Business sale agreements often provide for a form of contingent consideration or 'earn-out' whereby a fixed amount is paid on completion with further contingent payments to be made on the occurrence of certain events such as the business meeting certain turnover targets.
Duty may be levied on the consideration that is contingently payable whether the contingency occurs or not. The amount of duty payable and the timing of the payment will depend on whether the contingent consideration is ascertainable or whether there is a maximum or minimum amount specified.
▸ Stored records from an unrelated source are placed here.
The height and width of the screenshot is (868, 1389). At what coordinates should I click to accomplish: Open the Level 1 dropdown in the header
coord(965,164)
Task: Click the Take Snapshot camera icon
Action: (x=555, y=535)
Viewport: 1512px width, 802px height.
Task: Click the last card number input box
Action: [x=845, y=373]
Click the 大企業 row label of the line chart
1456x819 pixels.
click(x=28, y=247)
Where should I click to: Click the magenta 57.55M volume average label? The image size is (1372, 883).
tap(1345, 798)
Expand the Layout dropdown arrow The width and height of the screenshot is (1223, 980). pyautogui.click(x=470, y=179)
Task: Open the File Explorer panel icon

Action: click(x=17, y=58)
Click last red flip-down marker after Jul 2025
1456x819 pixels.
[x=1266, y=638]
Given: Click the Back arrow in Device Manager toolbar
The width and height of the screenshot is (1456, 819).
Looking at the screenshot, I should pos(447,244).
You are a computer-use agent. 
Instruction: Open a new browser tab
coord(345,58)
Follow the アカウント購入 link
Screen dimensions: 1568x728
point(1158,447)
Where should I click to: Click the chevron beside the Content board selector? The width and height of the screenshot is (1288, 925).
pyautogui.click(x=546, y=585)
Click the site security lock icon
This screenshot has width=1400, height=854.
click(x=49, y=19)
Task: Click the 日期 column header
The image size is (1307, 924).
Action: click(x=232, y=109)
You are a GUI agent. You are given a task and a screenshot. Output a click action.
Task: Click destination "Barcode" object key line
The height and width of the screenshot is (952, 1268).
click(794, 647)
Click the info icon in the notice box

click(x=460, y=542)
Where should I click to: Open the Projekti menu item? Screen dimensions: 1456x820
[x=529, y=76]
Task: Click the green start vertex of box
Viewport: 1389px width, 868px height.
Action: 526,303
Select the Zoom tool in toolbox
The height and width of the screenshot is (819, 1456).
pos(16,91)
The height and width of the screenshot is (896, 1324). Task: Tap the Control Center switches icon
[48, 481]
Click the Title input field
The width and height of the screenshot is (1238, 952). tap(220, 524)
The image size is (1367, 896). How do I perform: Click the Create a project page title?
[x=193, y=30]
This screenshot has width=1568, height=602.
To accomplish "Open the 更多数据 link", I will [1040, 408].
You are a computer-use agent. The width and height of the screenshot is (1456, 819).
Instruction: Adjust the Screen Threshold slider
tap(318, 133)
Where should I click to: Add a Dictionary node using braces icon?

Some jurisdictions impose duty immediately on the maximum ascertainable consideration notwithstanding payment is contingent on the occurrence of certain events or financial performance after completion. Further, not all jurisdictions will allow a reassessment and refund if the contingent consideration is not paid. If there is no maximum amount specified or ascertainable, duty will generally be assessed on the minimum ascertainable amount although some jurisdictions may require up-stamping if additional consideration is paid.
The duty implications of any contingent consideration need to be considered carefully when negotiating the sale or acquisition of a business. If parties agree to an earn-out, it is preferable to avoid specifying a maximum or minimum amount if commercially practicable. Duty will generally be higher where the parties agree to a maximum amount.
Seeking duty advice at an early stage of negotiations and ensuring appropriate drafting of an earn-out clause can reduce or at least defer the duty cost in respect of contingent consideration that may or may not be paid.